» **Extracted information**
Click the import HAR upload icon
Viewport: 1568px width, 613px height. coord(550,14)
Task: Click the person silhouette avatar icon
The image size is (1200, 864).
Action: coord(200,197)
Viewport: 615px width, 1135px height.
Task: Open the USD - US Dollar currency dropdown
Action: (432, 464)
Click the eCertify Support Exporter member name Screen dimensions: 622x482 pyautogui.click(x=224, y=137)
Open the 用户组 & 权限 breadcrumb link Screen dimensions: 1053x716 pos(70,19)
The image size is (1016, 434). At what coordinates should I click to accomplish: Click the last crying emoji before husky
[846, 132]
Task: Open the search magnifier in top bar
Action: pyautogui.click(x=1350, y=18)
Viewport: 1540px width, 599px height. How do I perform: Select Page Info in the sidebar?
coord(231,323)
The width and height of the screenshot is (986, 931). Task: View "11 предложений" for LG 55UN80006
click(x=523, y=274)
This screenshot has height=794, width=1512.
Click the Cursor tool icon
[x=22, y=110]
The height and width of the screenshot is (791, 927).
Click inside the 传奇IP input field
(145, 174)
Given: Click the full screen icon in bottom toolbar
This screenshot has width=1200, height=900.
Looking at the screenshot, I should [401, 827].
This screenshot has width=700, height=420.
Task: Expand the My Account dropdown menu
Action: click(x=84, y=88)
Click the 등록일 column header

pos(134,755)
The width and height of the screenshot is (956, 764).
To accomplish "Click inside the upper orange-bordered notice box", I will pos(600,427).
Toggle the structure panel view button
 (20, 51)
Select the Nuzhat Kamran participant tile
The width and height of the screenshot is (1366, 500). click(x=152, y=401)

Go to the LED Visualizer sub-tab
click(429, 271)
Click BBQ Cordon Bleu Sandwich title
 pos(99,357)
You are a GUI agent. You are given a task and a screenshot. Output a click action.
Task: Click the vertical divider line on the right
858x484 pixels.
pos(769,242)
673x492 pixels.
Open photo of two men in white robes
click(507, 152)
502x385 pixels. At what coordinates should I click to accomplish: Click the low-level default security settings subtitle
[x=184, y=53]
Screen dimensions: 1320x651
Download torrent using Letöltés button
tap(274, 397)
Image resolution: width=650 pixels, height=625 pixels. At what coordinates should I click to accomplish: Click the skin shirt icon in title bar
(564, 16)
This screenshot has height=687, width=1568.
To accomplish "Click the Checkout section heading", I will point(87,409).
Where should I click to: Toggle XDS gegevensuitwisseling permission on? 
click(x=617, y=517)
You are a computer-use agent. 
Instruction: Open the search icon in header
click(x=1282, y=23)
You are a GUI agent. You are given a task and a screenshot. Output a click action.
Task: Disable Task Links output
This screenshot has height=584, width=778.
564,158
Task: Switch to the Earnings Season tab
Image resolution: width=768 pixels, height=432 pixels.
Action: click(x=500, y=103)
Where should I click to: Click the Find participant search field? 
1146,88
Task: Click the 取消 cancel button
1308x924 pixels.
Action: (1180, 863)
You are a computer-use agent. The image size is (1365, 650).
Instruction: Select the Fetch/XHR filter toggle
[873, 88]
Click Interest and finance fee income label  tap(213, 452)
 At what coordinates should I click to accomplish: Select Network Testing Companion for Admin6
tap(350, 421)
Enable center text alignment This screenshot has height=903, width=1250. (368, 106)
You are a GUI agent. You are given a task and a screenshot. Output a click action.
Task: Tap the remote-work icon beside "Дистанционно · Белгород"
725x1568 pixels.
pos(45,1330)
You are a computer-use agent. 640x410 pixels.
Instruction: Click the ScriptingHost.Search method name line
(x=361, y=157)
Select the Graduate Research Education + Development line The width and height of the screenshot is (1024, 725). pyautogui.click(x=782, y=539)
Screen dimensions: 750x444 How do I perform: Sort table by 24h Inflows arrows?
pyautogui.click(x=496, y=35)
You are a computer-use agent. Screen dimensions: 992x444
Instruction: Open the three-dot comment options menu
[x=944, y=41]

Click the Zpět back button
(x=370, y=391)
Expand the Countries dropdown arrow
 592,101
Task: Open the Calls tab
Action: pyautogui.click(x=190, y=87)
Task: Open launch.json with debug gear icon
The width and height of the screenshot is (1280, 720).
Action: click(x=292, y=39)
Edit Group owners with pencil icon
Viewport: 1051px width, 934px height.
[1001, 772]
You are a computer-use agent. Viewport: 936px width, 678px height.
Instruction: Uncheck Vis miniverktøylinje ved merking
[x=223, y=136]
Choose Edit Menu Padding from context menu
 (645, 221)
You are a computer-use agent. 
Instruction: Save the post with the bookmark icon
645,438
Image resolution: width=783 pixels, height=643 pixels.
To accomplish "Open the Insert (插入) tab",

» **Exercise instructions**
Write the records out once more, exactly as shown.

» **Your response**
Click the import HAR upload icon
Viewport: 1568px width, 613px height. coord(550,14)
Task: Click the person silhouette avatar icon
The image size is (1200, 864).
Action: coord(200,197)
Viewport: 615px width, 1135px height.
Task: Open the USD - US Dollar currency dropdown
Action: (432, 464)
Click the eCertify Support Exporter member name Screen dimensions: 622x482 pyautogui.click(x=224, y=137)
Open the 用户组 & 权限 breadcrumb link Screen dimensions: 1053x716 pos(70,19)
The image size is (1016, 434). At what coordinates should I click to accomplish: Click the last crying emoji before husky
[846, 132]
Task: Open the search magnifier in top bar
Action: pyautogui.click(x=1350, y=18)
Viewport: 1540px width, 599px height. How do I perform: Select Page Info in the sidebar?
coord(231,323)
The width and height of the screenshot is (986, 931). Task: View "11 предложений" for LG 55UN80006
click(x=523, y=274)
This screenshot has height=794, width=1512.
Click the Cursor tool icon
[x=22, y=110]
The height and width of the screenshot is (791, 927).
Click inside the 传奇IP input field
(145, 174)
Given: Click the full screen icon in bottom toolbar
This screenshot has width=1200, height=900.
Looking at the screenshot, I should [401, 827].
This screenshot has width=700, height=420.
Task: Expand the My Account dropdown menu
Action: click(x=84, y=88)
Click the 등록일 column header

pos(134,755)
The width and height of the screenshot is (956, 764).
To accomplish "Click inside the upper orange-bordered notice box", I will pos(600,427).
Toggle the structure panel view button
 (20, 51)
Select the Nuzhat Kamran participant tile
The width and height of the screenshot is (1366, 500). click(x=152, y=401)

Go to the LED Visualizer sub-tab
click(429, 271)
Click BBQ Cordon Bleu Sandwich title
 pos(99,357)
You are a GUI agent. You are given a task and a screenshot. Output a click action.
Task: Click the vertical divider line on the right
858x484 pixels.
pos(769,242)
673x492 pixels.
Open photo of two men in white robes
click(507, 152)
502x385 pixels. At what coordinates should I click to accomplish: Click the low-level default security settings subtitle
[x=184, y=53]
Screen dimensions: 1320x651
Download torrent using Letöltés button
tap(274, 397)
Image resolution: width=650 pixels, height=625 pixels. At what coordinates should I click to accomplish: Click the skin shirt icon in title bar
(564, 16)
This screenshot has height=687, width=1568.
To accomplish "Click the Checkout section heading", I will point(87,409).
Where should I click to: Toggle XDS gegevensuitwisseling permission on? 
click(x=617, y=517)
You are a computer-use agent. 
Instruction: Open the search icon in header
click(x=1282, y=23)
You are a GUI agent. You are given a task and a screenshot. Output a click action.
Task: Disable Task Links output
This screenshot has height=584, width=778.
564,158
Task: Switch to the Earnings Season tab
Image resolution: width=768 pixels, height=432 pixels.
Action: click(x=500, y=103)
Where should I click to: Click the Find participant search field? 
1146,88
Task: Click the 取消 cancel button
1308x924 pixels.
Action: (1180, 863)
You are a computer-use agent. The image size is (1365, 650).
Instruction: Select the Fetch/XHR filter toggle
[873, 88]
Click Interest and finance fee income label  tap(213, 452)
 At what coordinates should I click to accomplish: Select Network Testing Companion for Admin6
tap(350, 421)
Enable center text alignment This screenshot has height=903, width=1250. (368, 106)
You are a GUI agent. You are given a task and a screenshot. Output a click action.
Task: Tap the remote-work icon beside "Дистанционно · Белгород"
725x1568 pixels.
pos(45,1330)
You are a computer-use agent. 640x410 pixels.
Instruction: Click the ScriptingHost.Search method name line
(x=361, y=157)
Select the Graduate Research Education + Development line The width and height of the screenshot is (1024, 725). pyautogui.click(x=782, y=539)
Screen dimensions: 750x444 How do I perform: Sort table by 24h Inflows arrows?
pyautogui.click(x=496, y=35)
You are a computer-use agent. Screen dimensions: 992x444
Instruction: Open the three-dot comment options menu
[x=944, y=41]

Click the Zpět back button
(x=370, y=391)
Expand the Countries dropdown arrow
 592,101
Task: Open the Calls tab
Action: pyautogui.click(x=190, y=87)
Task: Open launch.json with debug gear icon
The width and height of the screenshot is (1280, 720).
Action: click(x=292, y=39)
Edit Group owners with pencil icon
Viewport: 1051px width, 934px height.
[1001, 772]
You are a computer-use agent. Viewport: 936px width, 678px height.
Instruction: Uncheck Vis miniverktøylinje ved merking
[x=223, y=136]
Choose Edit Menu Padding from context menu
 (645, 221)
You are a computer-use agent. 
Instruction: Save the post with the bookmark icon
645,438
Image resolution: width=783 pixels, height=643 pixels.
To accomplish "Open the Insert (插入) tab",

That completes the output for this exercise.